Lessing, R. Reed & Andrew E. Steinmann. Prepare the Way of the Lord: An Introduction to the Old Testament. St. Louis: Concordia Publishing House, 2014. Chapter 19, “Ecclesiastes” pp. 327-338.
Ecclesiastes is mostly narrative in the first person, a person called Qoheleth, often translated “teacher” or “preacher” (Lessing 2014, 327). This person is normally identified as Solomon, as he is the king of Israel in Jerusalem, the son of David. There are a number of third person passages, which Lessing says may suggest a later editor. Lessing discusses a variety of potential explanations for the different shifts in person and perspective. His conclusion is that Qoheleth is Solomon and that a later compler made some editorial changes to pull the text into its current form (Lessing 2014, 330).

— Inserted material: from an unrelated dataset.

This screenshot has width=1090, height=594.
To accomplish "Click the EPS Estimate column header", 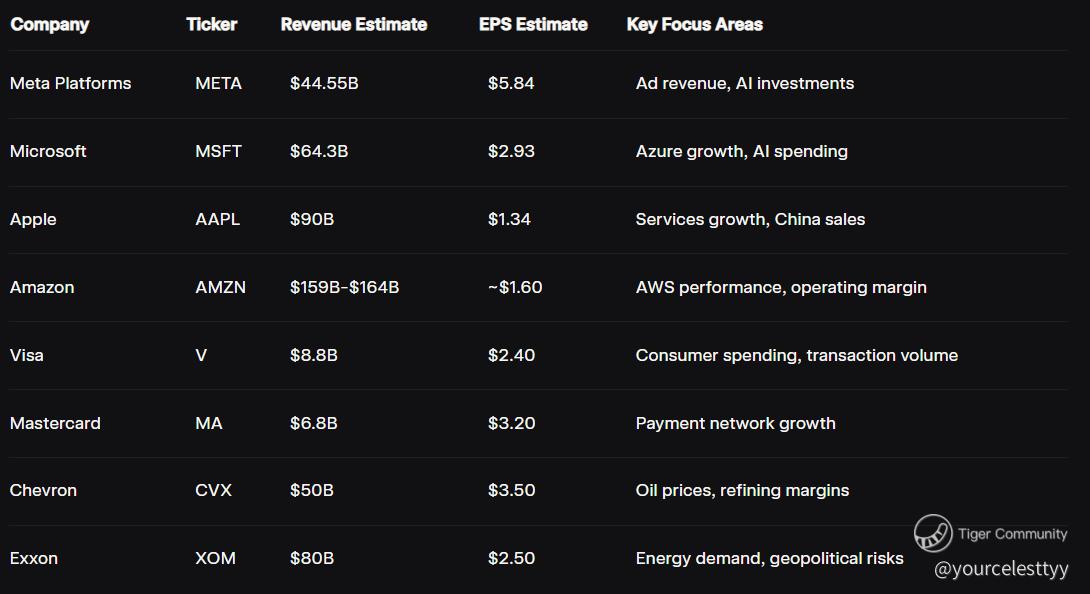I will click(533, 24).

The text of Ecclesiastes cannot be dated later than 200 B.C. as it is referred to in Ben Sira, from that time. There is an Aramaic influence, but there were interactions with those lands as far back as David’s time (Lessing 2014, 330). There are themes of the brevity of life and the tendency to change throughout. Human existence is frail and often seems futile (Lessing 2014, 332). The text does not divide clearly into a necessary outline. However, Lessing does provide an outline of sorts.
As to theological themes, life as seen “from an earthly perspective” is futile and meaningless” (Lessing 2014, 333). Yet there is a permanence which can be found in the presence of God’s provision. Death and human possessions are also important. Since we will all die, we should feel free to use and enjoy our possessions (Lessing 2014, 334).

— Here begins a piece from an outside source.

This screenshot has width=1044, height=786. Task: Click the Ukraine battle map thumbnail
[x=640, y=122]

Another important theme is that of God as the one who makes life meaningful. Finally, we find Christ in Ecclesiastes in chapter 12:4, where we find that truth is “given by one Shepherd” (Lessing 2014, 335). God is the Shepherd of Israel. Jesus identifies himself as the good shepherd. He is the one who judges all the sin and futility in the world. He is the one who can graciously give purpose and meaning to life.